:: TASK OBJECTIVE ::
When the line containing "Given: Collapse the System Tasks panel" is found in the data below, give it again along with every later line, exactly; drop the pictures.

[Stored items]
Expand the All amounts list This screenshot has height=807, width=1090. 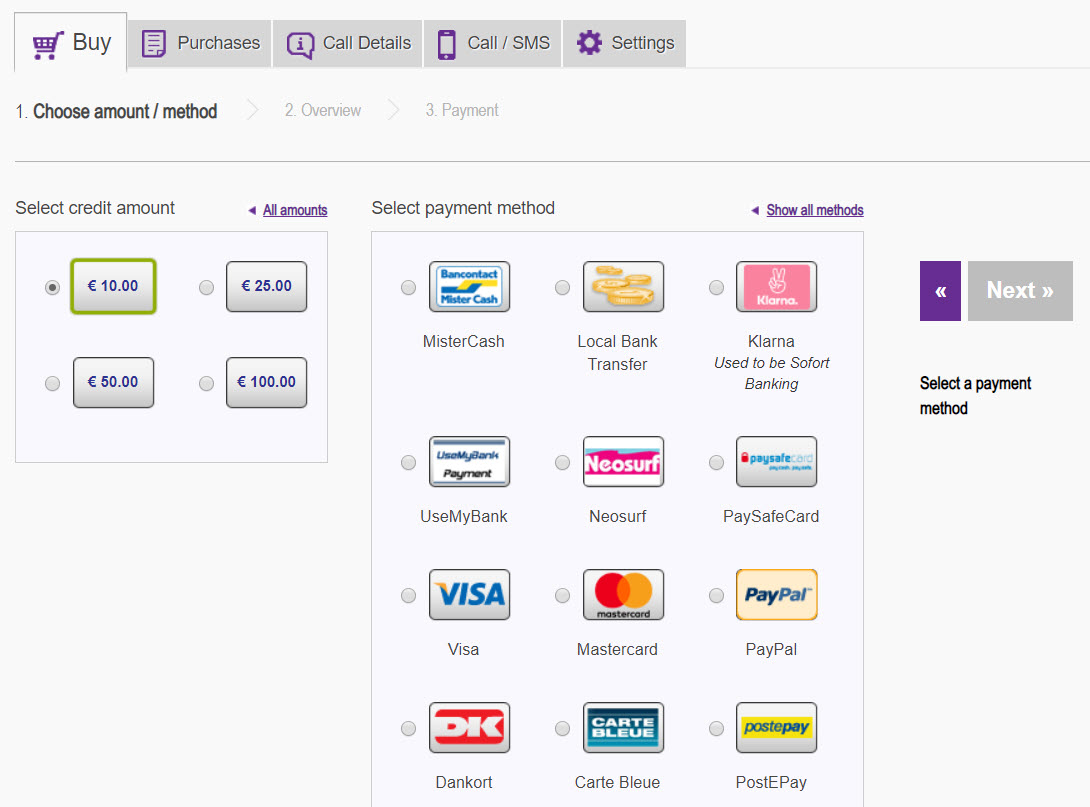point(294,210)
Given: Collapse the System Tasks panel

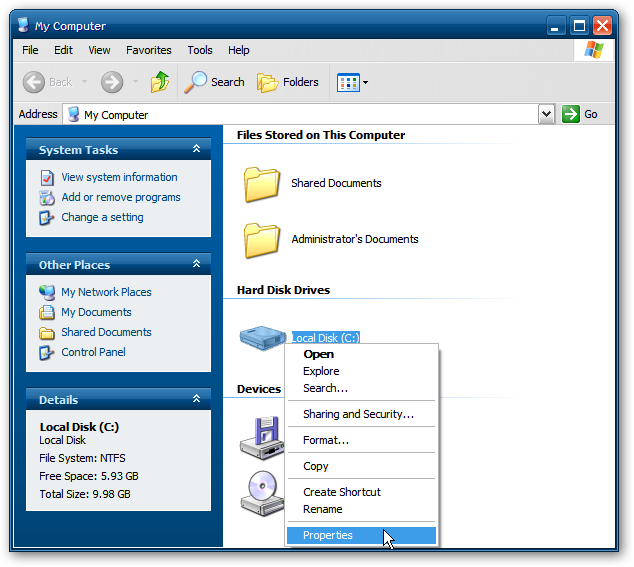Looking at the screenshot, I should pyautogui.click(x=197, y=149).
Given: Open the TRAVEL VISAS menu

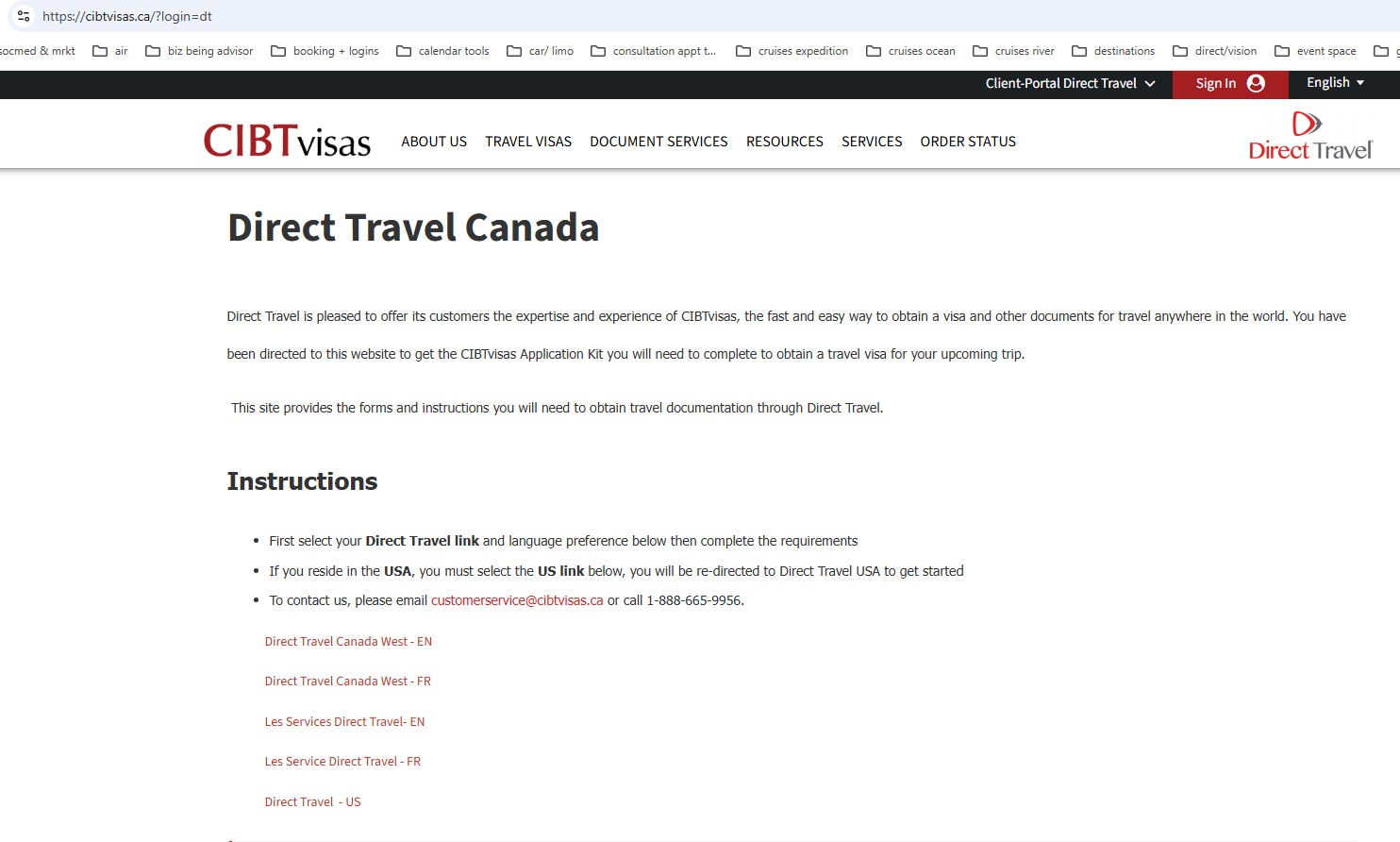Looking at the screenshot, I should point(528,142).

:: RESULT BELOW ::
Given: Collapse the System Tasks panel

Looking at the screenshot, I should pyautogui.click(x=197, y=149).
Given: Open the TRAVEL VISAS menu

Looking at the screenshot, I should point(528,142).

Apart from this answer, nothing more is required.